Strong Job Growth Alone Won’t Solve Our Labor Market Problems

The May jobs report is out.  Does it show a healthy jobs recovery on track to a full recovery?  Or do we see a gap of 8 million fewer jobs compared to pre-pandemic levels, with high Black and Hispanic unemployment, and 1.7 million older workers pushed into premature retirement?  The answer is both. We need job quality, not just job growth.

Jobs rose in May by 559,000, and the unemployment rate fell to 5.8% from 6.1% in April.  That’s good news, although the number is lower than the 674,000 predicted by a Wall Street Journal survey of economists.  And it’s well below the 978,000 predicted by payroll company ADP.

Economic Policy Institute (EPI) economist Elise Gould, one of our best analysts on employment data, sees the report as a “promising sign that the recovery is on track.”  But she also notes that the “jobs shortfall” compared to pre-pandemic trends is “in the range of 8.6-10.7 million” additional jobs.  If this trend keeps up, Gould says the unemployment rate could hit 4% “by mid-2022” with full recovery before that year ends.

Other estimates are more optimistic.  The Federal Reserve Bank of Atlanta’s valuable “jobs calculator” says we could hit 4% unemployment in around six months with this monthly level of increase, but only if the labor force doesn’t increase.  That’s unlikely, as a stronger jobs market will likely attract more workers, and accommodating that larger labor force reinforces Gould’s longer estimate for full recovery.

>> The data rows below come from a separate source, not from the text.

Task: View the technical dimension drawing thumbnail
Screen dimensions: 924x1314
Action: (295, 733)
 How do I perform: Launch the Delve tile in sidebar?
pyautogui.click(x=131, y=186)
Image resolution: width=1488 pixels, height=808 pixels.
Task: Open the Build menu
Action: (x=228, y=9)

Republican governors are giving unemployed workers an extra shove by ending their emergency pandemic unemployment benefits.  Up to 24 states, all with Republican governors, have announced they are ending the supplemental benefits by mid-summer instead of the September end date.  Idaho Governor Brad Little’s justification is typical of these governors: “we do not want people on unemployment.  We want people working.”

These governors, along with business organizations, believe the supplemental unemployment insurance is causing a labor shortage in their states, especially in lower-paying hospitality and food services jobs.  There are daily stories in the news media about restaurants and other employers that can’t find workers.

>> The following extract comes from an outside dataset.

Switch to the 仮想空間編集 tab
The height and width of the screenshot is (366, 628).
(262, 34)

But some economists don’t think unemployment insurance is the problem.  A representative economic study from Yale University says “we find no evidence that more generous benefits disincentivized work.”  Economist Arindrajit Dube at the University of Massachusetts notes the large number of new jobs being filled, concluding that the economic reopening “swamps anything on the unemployment insurance front.” 

If workers are slow to return, what might be causing it?  First off, there isn’t adequate child care for workers (especially women) with family responsibilities.  Daycare costs nationally for four-year olds average around $175 per week, about 14% of median household income.  For a full-time worker at the federal minimum wage, that child care cost could be over half their annual income.

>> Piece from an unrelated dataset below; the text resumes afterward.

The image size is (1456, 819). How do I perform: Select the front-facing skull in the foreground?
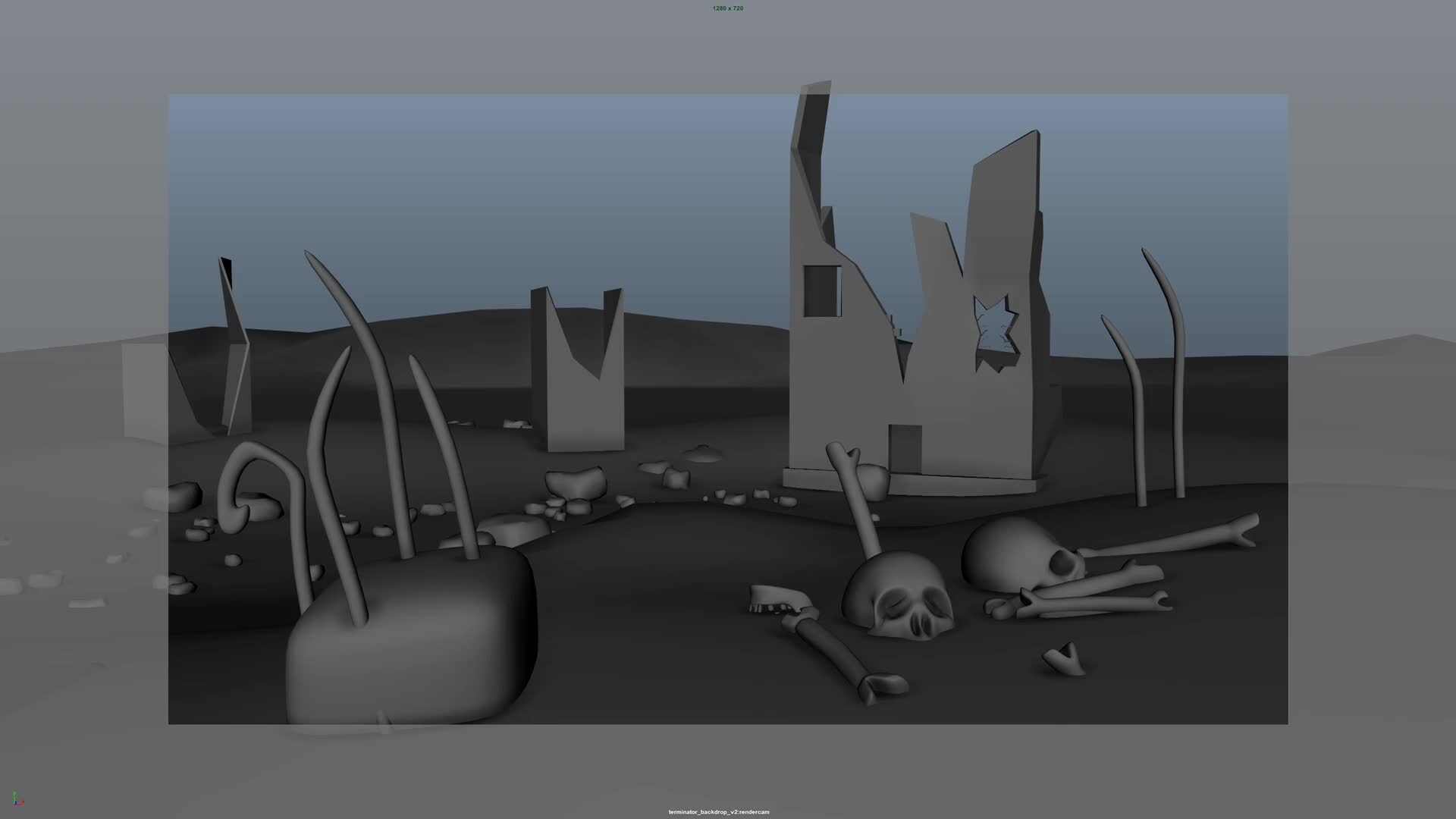901,598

Second, employers could raise wages.  That’s what the Economics 101 textbook would suggest.  Amazon AMZN already pays $15 per hour, Costco is at $16, and even McDonald’s MCD says average hourly wages will hit $15 by 2024. 

The so-called “labor shortages” seem highly concentrated in leisure and hospitality jobs, the sector hit hardest by Covid-19 which is now bouncing back.  EPI economists Josh Bivens and Heidi Shierholz say there’s “very little reason to worry that labor shortages in leisure and hospitality will soon spill over into other sectors.”

Maureen Conway of the Aspen Institute’s Workforce Strategies Initiative puts it clearly:  “we are not in a labor shortage.  We are in a wage shortage…We are in a good jobs shortage.”  Aspen’s initiative advocates a variety of strategies for improving jobs, including career-focused training and education, working with employers to devise better quality jobs, and paying particular attention to the needs of working families and reducing discrimination against Black and other non-white workers.

President Biden advocates a number of essential steps, including raising the federal minimum wage to $15 per hour and getting more workers into unions.  And Biden’s economic policies are feeding economic and job growth, while the Administration works to keep increasing vaccinations, a critical step in economic recovery.  (Many of the Republican governors who are ending supplemental unemployment insurance also have the worst vaccination rates in the country.)

So May’s report is good—the economy, under Biden’s leadership, is on a growth path.  But many of our jobs still pay too little, and labor market growth alone won’t end racial discrimination in jobs or provide adequate support for working families.